#39 Data-Driven? Probably Not.

Most self-proclaimed "data-driven" people I've met are... not.

[full tweet here]

The second foundational principle inside the Guardian Academy is "Frequency of Exposure"


Because The Guardian Academy is built on a foundation of:

- Knowing yourself
- Appreciating when bad things don't happen
- Getting better results in life

One of the biggest risks to all three of those things is not understanding "frequency of exposure."

Here is a short video I made for TGA explaining it:

[6 Word Updates]

If you think you can control your emotions, think that some people also believe that they can control their heartbeat or hair growth.
-Nassim Nicholas Taleb

We tend to believe that we have more control over our emotions than we do.
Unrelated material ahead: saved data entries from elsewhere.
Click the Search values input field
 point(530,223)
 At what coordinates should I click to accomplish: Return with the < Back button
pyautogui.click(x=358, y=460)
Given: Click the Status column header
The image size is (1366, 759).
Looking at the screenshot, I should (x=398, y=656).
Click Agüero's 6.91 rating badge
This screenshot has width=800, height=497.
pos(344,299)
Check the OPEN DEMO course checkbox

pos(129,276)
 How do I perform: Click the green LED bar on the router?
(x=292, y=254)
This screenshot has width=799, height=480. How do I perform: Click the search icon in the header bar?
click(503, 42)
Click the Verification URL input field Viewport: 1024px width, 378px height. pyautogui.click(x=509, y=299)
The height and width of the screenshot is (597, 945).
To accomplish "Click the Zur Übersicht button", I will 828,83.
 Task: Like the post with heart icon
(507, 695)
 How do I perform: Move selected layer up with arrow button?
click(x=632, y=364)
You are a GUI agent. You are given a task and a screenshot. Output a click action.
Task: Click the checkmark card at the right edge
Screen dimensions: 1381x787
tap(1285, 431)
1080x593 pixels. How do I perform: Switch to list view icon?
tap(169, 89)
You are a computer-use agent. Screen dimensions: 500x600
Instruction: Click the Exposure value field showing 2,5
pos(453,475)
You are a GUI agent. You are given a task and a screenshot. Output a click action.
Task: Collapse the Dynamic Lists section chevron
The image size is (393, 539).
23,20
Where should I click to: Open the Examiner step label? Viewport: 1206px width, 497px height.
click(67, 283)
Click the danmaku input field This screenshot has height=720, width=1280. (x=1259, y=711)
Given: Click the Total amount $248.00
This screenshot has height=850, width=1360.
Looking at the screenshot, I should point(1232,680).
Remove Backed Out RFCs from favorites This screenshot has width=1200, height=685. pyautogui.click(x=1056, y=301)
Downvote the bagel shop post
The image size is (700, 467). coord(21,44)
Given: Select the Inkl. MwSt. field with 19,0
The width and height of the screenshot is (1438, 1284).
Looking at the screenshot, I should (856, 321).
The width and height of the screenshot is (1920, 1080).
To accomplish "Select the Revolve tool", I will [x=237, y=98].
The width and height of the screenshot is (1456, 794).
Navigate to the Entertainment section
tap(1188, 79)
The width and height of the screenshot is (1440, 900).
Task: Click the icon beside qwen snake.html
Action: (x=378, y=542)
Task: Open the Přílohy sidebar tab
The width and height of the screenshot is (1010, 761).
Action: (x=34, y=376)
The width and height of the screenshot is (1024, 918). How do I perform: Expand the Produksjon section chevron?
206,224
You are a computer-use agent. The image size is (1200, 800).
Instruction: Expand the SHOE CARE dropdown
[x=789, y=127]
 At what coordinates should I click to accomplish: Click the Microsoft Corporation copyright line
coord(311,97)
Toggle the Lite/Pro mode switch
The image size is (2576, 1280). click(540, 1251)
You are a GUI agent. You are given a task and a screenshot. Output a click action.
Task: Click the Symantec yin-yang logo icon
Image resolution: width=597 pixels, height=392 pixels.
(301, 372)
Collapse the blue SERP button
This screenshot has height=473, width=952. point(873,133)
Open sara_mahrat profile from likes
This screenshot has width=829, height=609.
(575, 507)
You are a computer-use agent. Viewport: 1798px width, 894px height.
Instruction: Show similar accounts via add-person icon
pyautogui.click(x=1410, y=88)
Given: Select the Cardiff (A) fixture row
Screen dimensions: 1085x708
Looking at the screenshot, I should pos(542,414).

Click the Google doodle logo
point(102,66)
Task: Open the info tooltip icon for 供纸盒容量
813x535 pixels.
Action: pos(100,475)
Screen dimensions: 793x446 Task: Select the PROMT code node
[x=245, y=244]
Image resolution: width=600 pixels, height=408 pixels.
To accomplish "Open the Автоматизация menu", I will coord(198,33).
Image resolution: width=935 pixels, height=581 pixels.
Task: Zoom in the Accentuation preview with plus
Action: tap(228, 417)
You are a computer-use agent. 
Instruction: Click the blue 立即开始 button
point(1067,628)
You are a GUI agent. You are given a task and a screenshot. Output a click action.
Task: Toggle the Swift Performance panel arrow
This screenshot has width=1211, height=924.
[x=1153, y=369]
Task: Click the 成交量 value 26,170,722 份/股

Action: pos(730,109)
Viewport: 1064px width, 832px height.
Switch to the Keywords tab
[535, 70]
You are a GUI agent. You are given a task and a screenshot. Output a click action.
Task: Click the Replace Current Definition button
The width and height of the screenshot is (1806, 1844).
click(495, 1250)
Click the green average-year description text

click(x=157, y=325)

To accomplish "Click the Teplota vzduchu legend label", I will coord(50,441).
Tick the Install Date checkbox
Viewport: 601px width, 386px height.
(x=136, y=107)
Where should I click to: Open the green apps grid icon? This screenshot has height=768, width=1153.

We also tend to act on momentary feelings and justify our actions with data to hide our impulsivity.

Data And “Data-Driven” People

Hot take/observation:

The more exposure to data the worse the decision.

It doesn't make sense when you hear it out loud, but it makes perfect sense if you pay attention.

Humans are impulsive and emotional.

They're also smart.

Dangerous combo. Emotions lead to impulsive decisions which are then justified with data. I'm not convinced that justifying emotional decisions is the best use of data.

What Is The Purpose Of Data?

To answer this question, let's go back to our core concepts. One of them is:

We only take asymmetric bets (to the upside).

Couple that with the concept of repeat exposure (probability):

  • We aren’t going to bet a dollar to win a dollar (symmetric). There is no reason to take that bet. If we made this bet an infinite number of times we would end up in the same place.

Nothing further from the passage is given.